The author also has a great understanding of the, in my opinion, wonderous and vibrant philosophical concepts that went into this music and scene, and emerged through and because of this music and scene both expected, intended and unexpected and unintended. I would love to go on about them but I will spare Amazon this forum.
I am sad that this author thinks that ecstacy and many other drugs were so important to this movement. I found this element to make for more boring music and conversation. It was also a cause for tragedy.
I am disappointed that this author dismisses so much of the more "avant garde" elements that came out of this scene. He even, very wrongly, suggests that this side was not somehow as legitimatly rooted in the scene as a whole. This is complete nonsense.
In fact, 8 years after this book was published..when I bump into people I remember from this scene I get the following:
The big druggies are dead or crippled.
The main scene is declared "dead".
And..the avant garde is alive and blissfully unaware of their own reinvention in progress.

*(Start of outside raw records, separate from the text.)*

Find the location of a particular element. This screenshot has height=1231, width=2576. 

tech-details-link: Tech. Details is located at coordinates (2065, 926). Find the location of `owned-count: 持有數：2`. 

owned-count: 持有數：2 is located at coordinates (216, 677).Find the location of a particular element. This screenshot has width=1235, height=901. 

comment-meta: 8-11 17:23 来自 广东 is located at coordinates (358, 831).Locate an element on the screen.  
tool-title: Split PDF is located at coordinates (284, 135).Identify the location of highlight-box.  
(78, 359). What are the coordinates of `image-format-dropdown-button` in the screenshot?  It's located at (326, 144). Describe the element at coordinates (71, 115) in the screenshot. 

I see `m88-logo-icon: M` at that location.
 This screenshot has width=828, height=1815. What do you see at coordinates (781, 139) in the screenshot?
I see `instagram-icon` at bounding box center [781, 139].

5 internautes sur 5 ont trouvé ce commentaire utile
- Publié sur Amazon.com
Generation Ecstasy covered the breadth of electronic music history in great detail. Reynolds even throws in various anecdotes that, while being highly subjective, adequately illustrates the tacit qualities of actually participating in these events (as opposed to analyzing them from a distance).
Reynolds has a particular attachment to discussing how the label "progressive" or "intelligent" is an indication of music stepping away from the fringe. He clings to the idea that being on this frontier (hardcore, unrefined tracks), away from conventional musicality, is a good thing. While this is interesting and somewhat valid, I can't imagine that something this sweeping is universally true. I don't think it's this simple. Regardless, while reading this book be prepared to be confronted with this theme over and over again.
Reynolds also illustrates how drugs and electronic music go hand in hand. Alongside discussing an impressive amount of trivia such as track release, party dates, and other significant facts, he brings out the roles that different drugs play in the creation and appreciation of particular genres in different times and places.
All in all, it's a decent text if you are highly interested in the topic. The constant flurry of trivia makes it difficult to read for someone who simply wants to know what all this "rave" stuff is about.